Originally Posted by

**Danny** Clearly it's true for $\displaystyle n = 1$. Assume true for $\displaystyle n = k$ so

$\displaystyle

e^x>1+x+\frac {x^2}{2!}+\frac {x^3}{3!}+...+\frac {x^k}{k!}>0$ since x > 0.

Then

$\displaystyle

\int_0^x e^t \,dt> \int_0^x\left(1+t+\frac {t^2}{2!}+\frac {t^3}{3!}+...+\frac {t^k}{k!}\right)\,dt

$

This step requires, I think, full justification.

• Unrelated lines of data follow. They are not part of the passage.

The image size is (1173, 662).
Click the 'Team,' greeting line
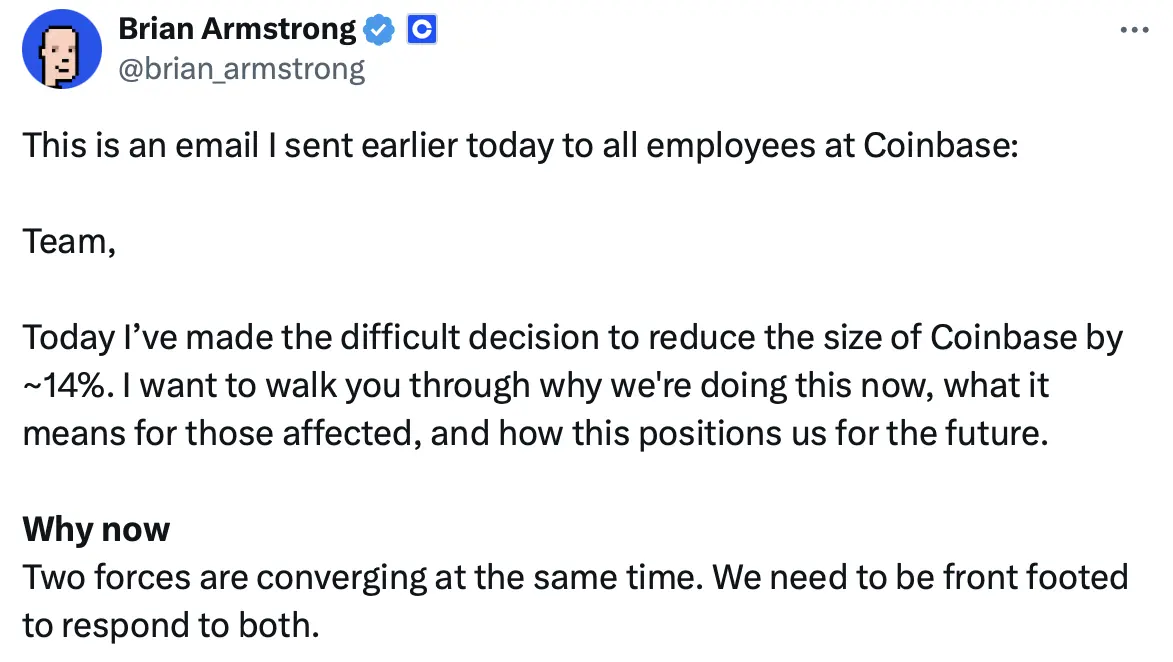(70, 242)
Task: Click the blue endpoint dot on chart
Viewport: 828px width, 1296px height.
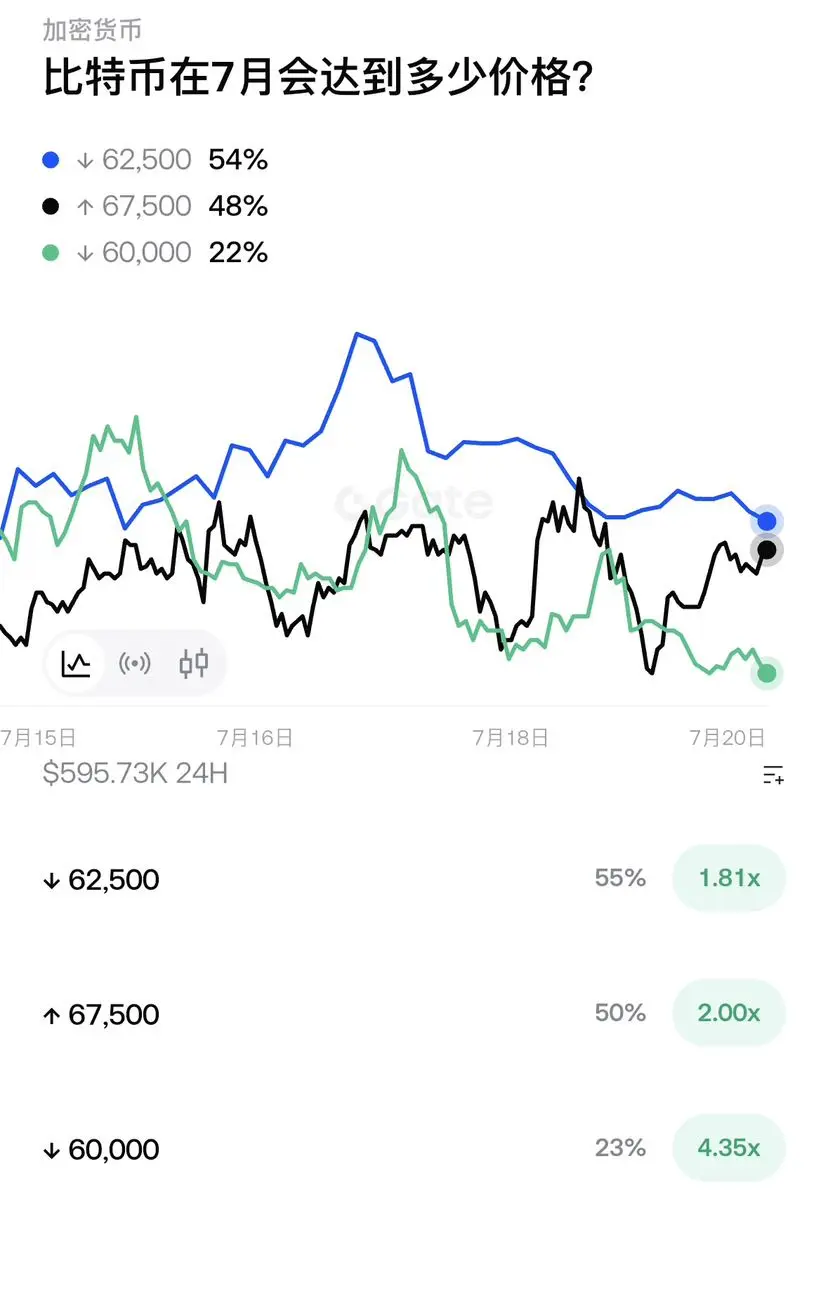Action: (x=767, y=521)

It isn't true in general, of course, but it is in this case because of continuity.

Tonio

so

$\displaystyle

\left. e^t \right|_0^x > \left. t + \frac{t^2}{2!} + \frac{t^3}{3!} + \cdots + \frac{t^{k+1}}{(k+1)!}\right|_0^x

$

so

$\displaystyle

e^x -1 > x+ \frac{x^2}{2!} + \frac{x^3}{3!} + \cdots + \frac{x^{k+1}}{(k+1)!}

$

so

$\displaystyle

e^x > 1 + x+ \frac{x^2}{2!} + \frac{x^3}{3!} + \cdots + \frac{x^{k+1}}{(k+1)!}

$

proving true for $\displaystyle n = k + 1$. Thus, it's true for all $\displaystyle n$.